Under Theodore Roosevelt, in 1903, a Marine National Monument in the northwest Hawaiian Islands had its origin as a refuge for seabirds. These were being slaughtered by the thousands to supply the trade in decorative feathers. Roosevelt placed some of the islands, specifically the Midway Atoll, under control of the Navy.
Under agreements with the State of Hawaii and several 20th-century presidents, the area’s limited seabird- protection purpose was expanded to other marine life resources, with stewardship responsibility given over to the U.S. Fish and Wildlife Service and NOAA (National Atmospherica and Oceanic Administration.)
But “a sea of problems” developed in the oceans over the century. Following expansion of modern fishing-gear technology, with shoreline processing facilities and related infrastructure, many fish stocks were overfished and large marine predators, like seals, tuna or dolphin became depleted to the point of biological endangerment. Pollution of ocean waters from chemicals, nutrient-rich wastewater and agricultural runoff, and increasing acidification under climate change were taking a toll on marine life.
In 2006, President George W. Bush combined several of the earlier, Atoll preserves and expanded the protected area to 140,000 square miles, the largest in the world. The proclamation notes that this refuge is home to 7,000 marine species, almost half of them found nowhere else. And, in recognition of the importance of the islands’ cultural, ancestral traditions of Native Hawaiians, the official name became Papahanaumokuakea Marine National Monument.
In 2016, President Barack Obama expanded the PMNM to some 580,00 square miles, or nearly the size of the Gulf of Mexico, making this American, large Pacific-Ocean area off limits to commercial fisheries trawlers.
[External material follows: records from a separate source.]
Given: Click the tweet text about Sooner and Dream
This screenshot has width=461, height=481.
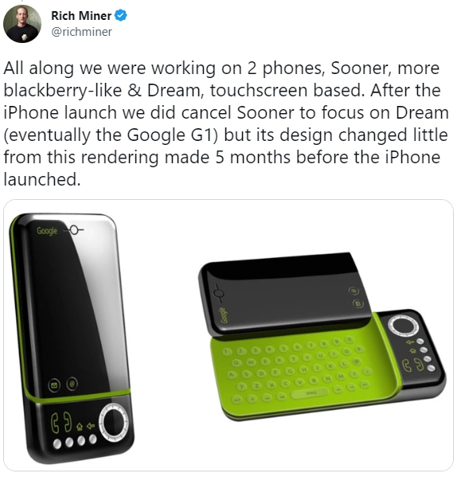Looking at the screenshot, I should click(226, 123).
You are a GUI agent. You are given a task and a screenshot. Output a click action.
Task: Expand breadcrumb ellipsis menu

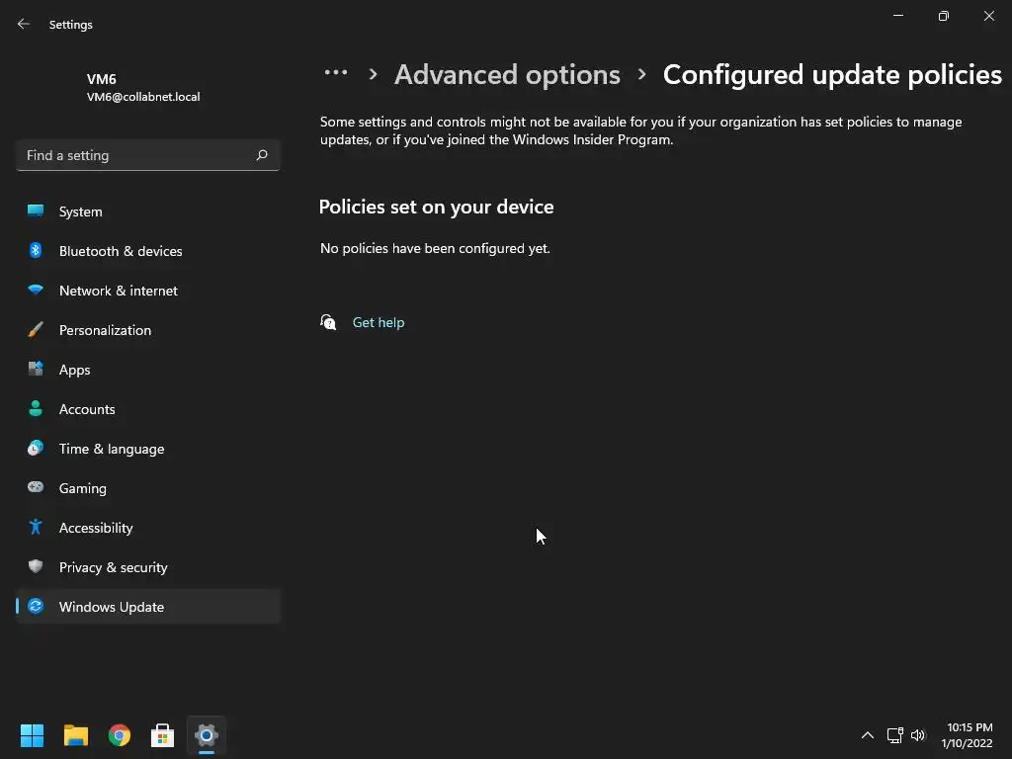[336, 73]
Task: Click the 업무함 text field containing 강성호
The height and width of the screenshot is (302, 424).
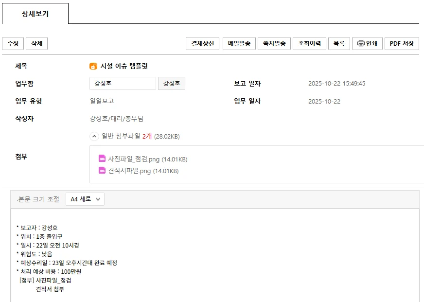Action: [123, 84]
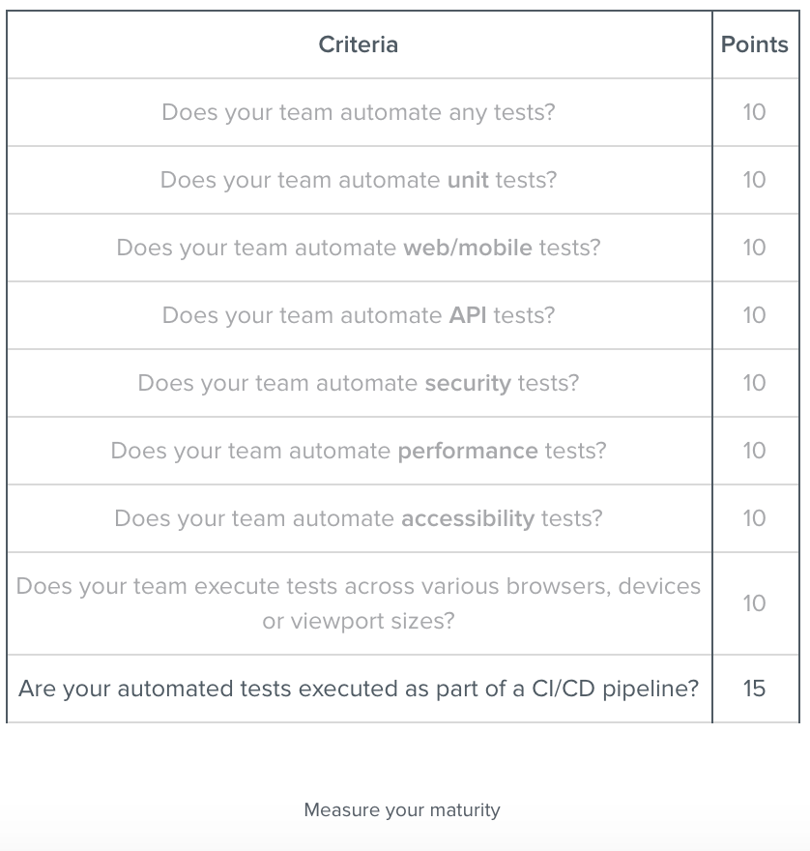
Task: Click the points value for unit tests
Action: [x=755, y=180]
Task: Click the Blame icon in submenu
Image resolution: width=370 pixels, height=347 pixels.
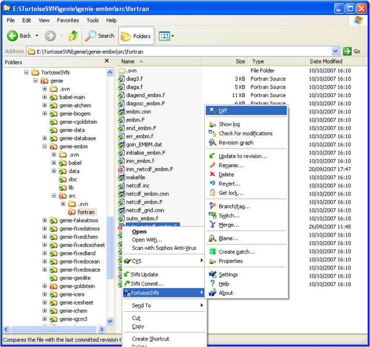Action: pos(212,238)
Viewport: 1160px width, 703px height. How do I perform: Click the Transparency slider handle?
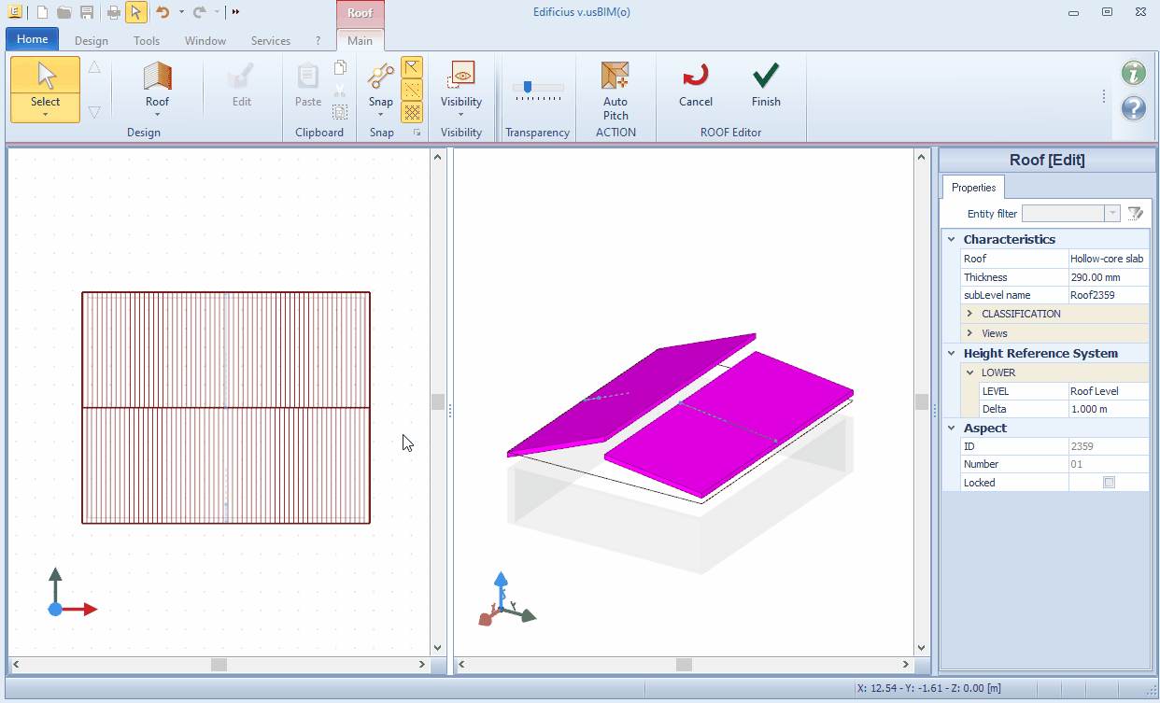tap(528, 87)
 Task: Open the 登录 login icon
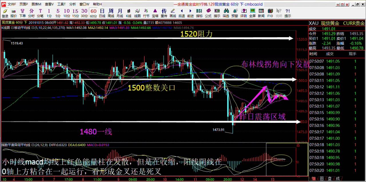[5, 13]
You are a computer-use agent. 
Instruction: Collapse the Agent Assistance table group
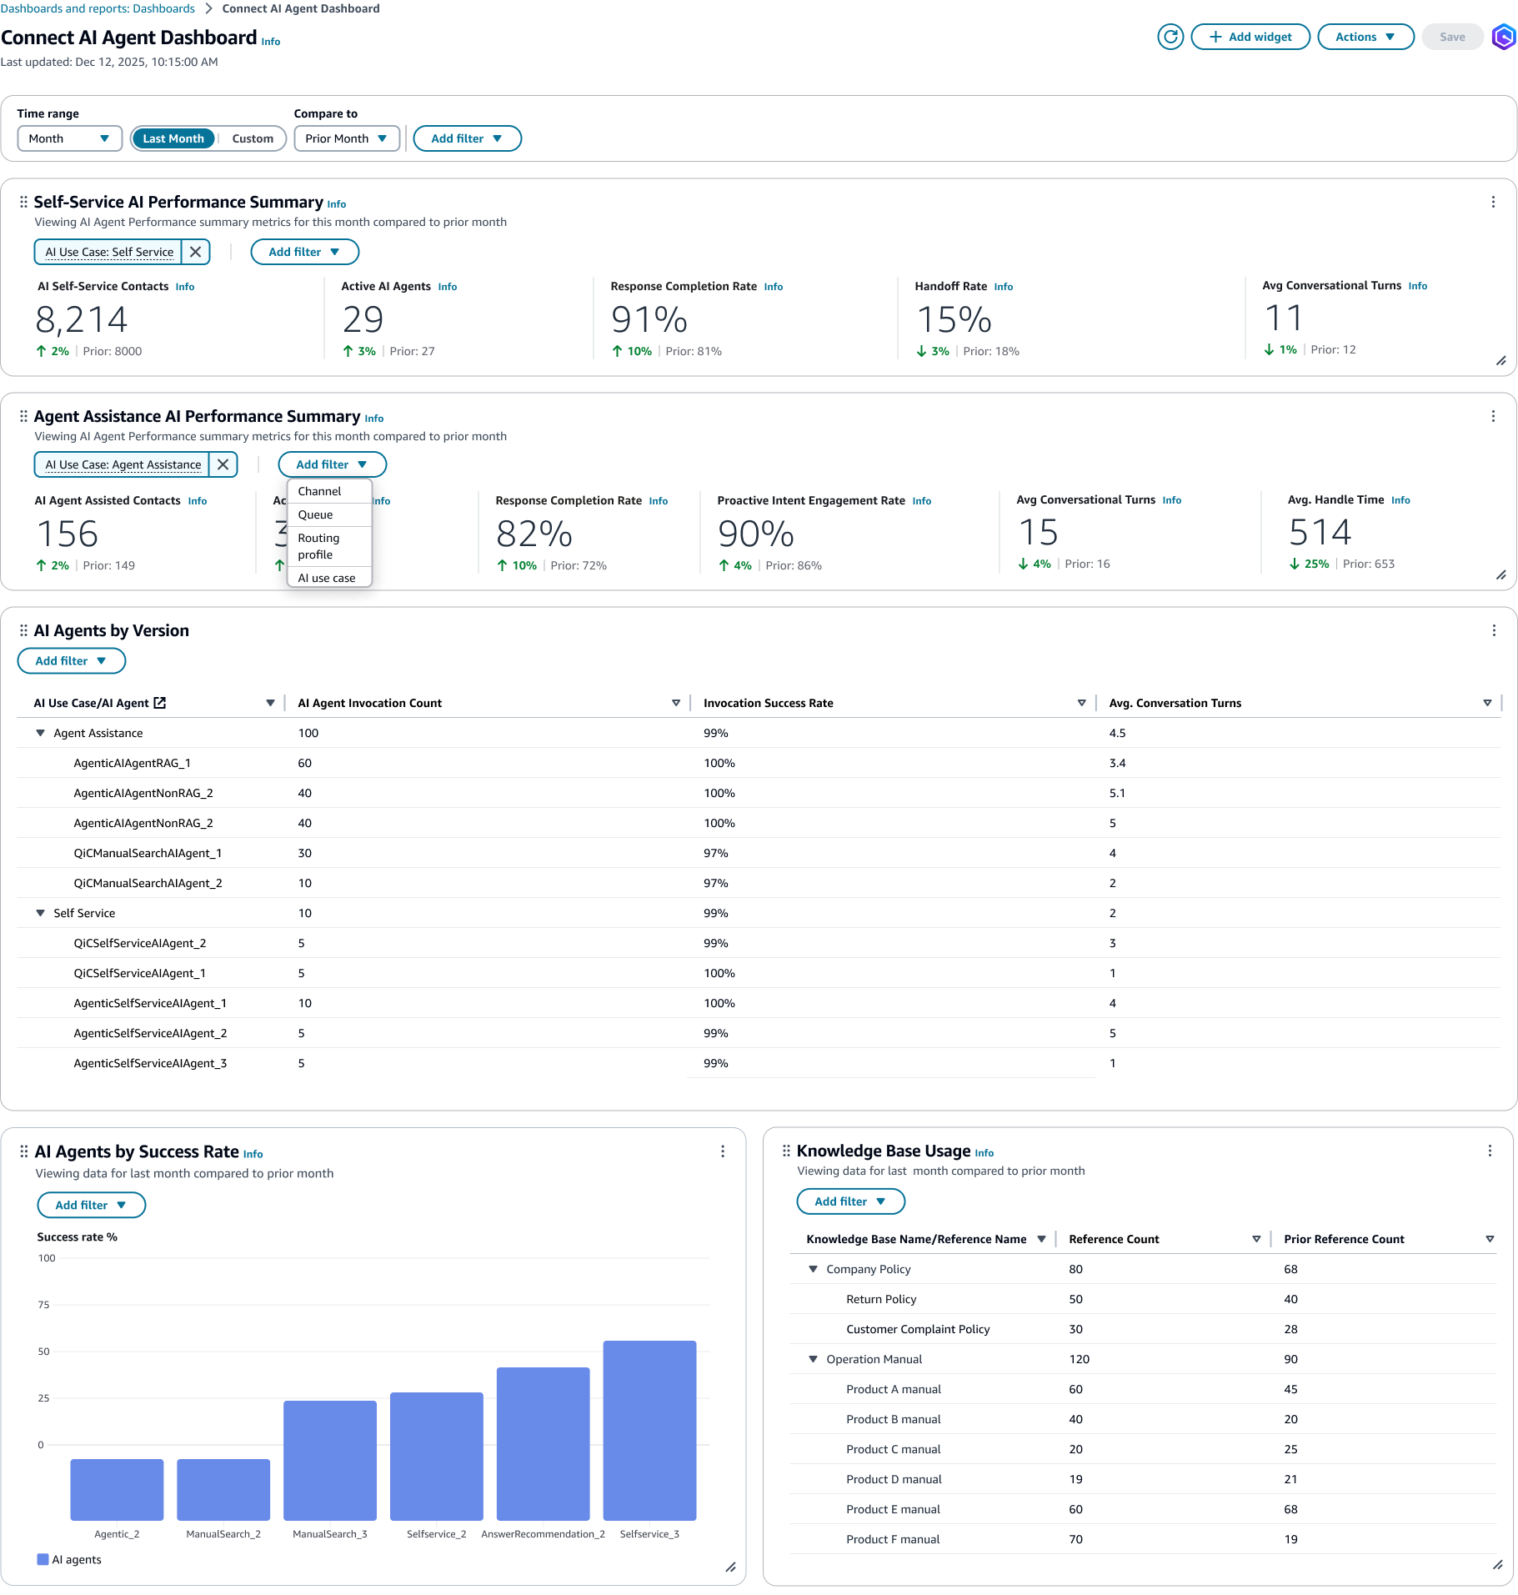pos(40,733)
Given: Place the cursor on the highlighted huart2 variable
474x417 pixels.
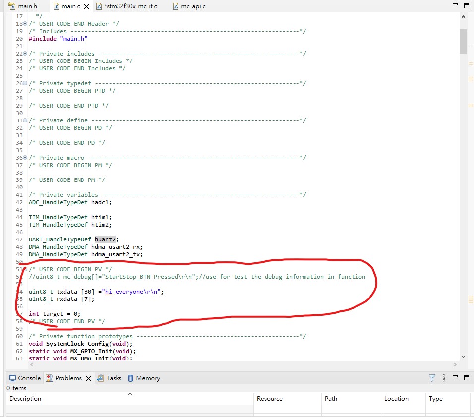Looking at the screenshot, I should pos(104,239).
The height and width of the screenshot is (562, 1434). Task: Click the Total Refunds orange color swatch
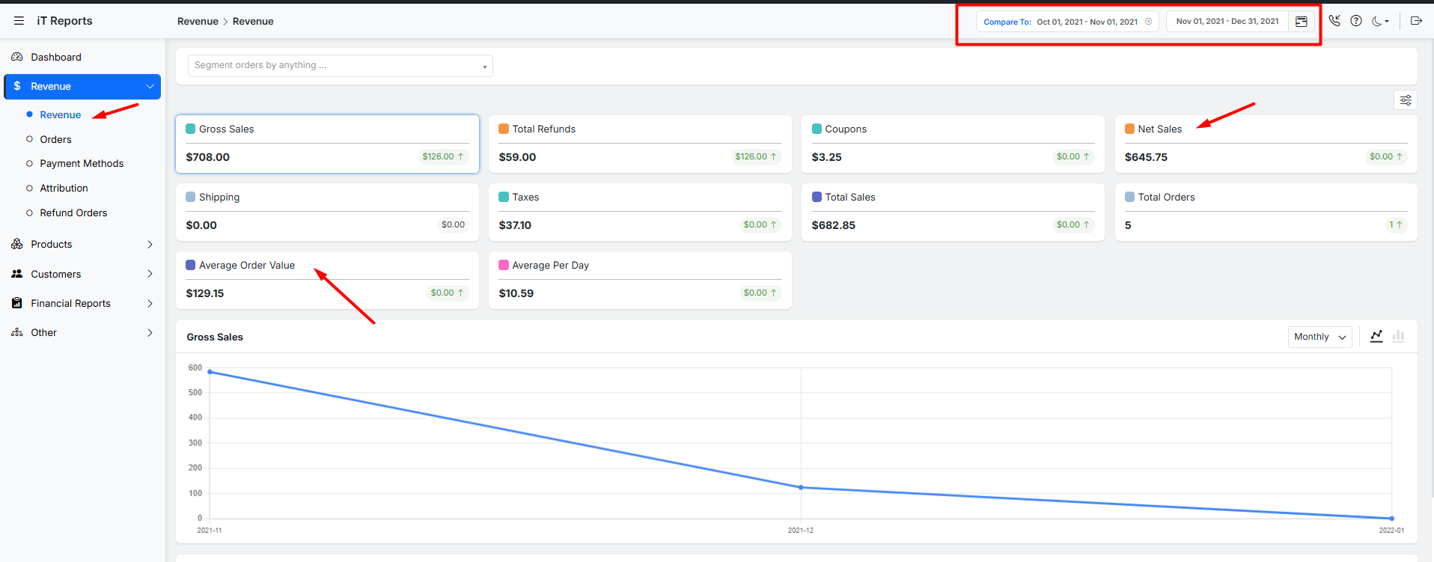(x=504, y=129)
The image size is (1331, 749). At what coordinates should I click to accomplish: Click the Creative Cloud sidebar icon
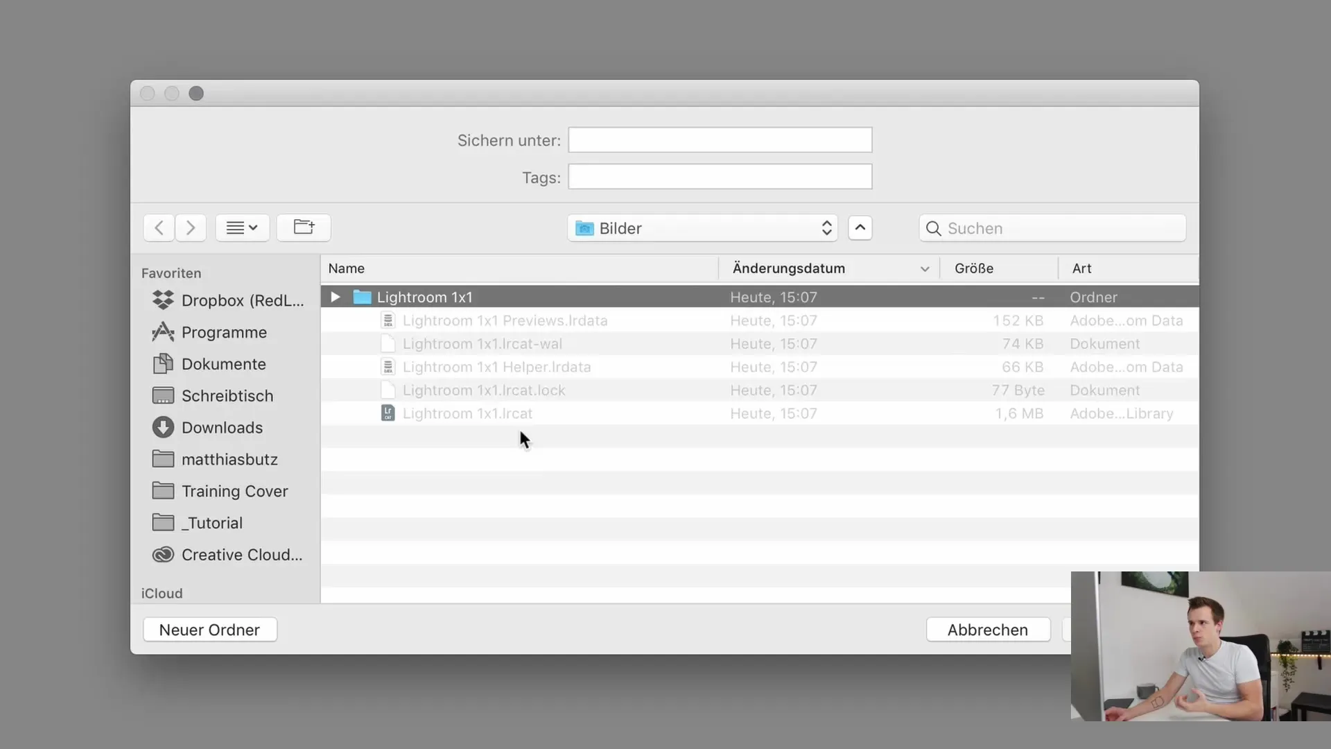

Considerable earlier research had shown that protected areas can drive recovery of commercially valuable fish species, but a new study (Nature journal in October) brings good news: they can do so outside of them as well. From 2010 through 2019, two Hawaii University biologists and an economist from the University of Wisconsin collected data on two species of tuna from a commercial long-line fishery, caught beyond the PMNM. The found that, after the 2016 expansion of the Monument, the catch rates “soared.” In a win-win for both fish and fishermen, the authors note – as also for tuna fish lovers – their catch climbed by more than 30 percent.
As Teddy would say, conservation is good for business, too.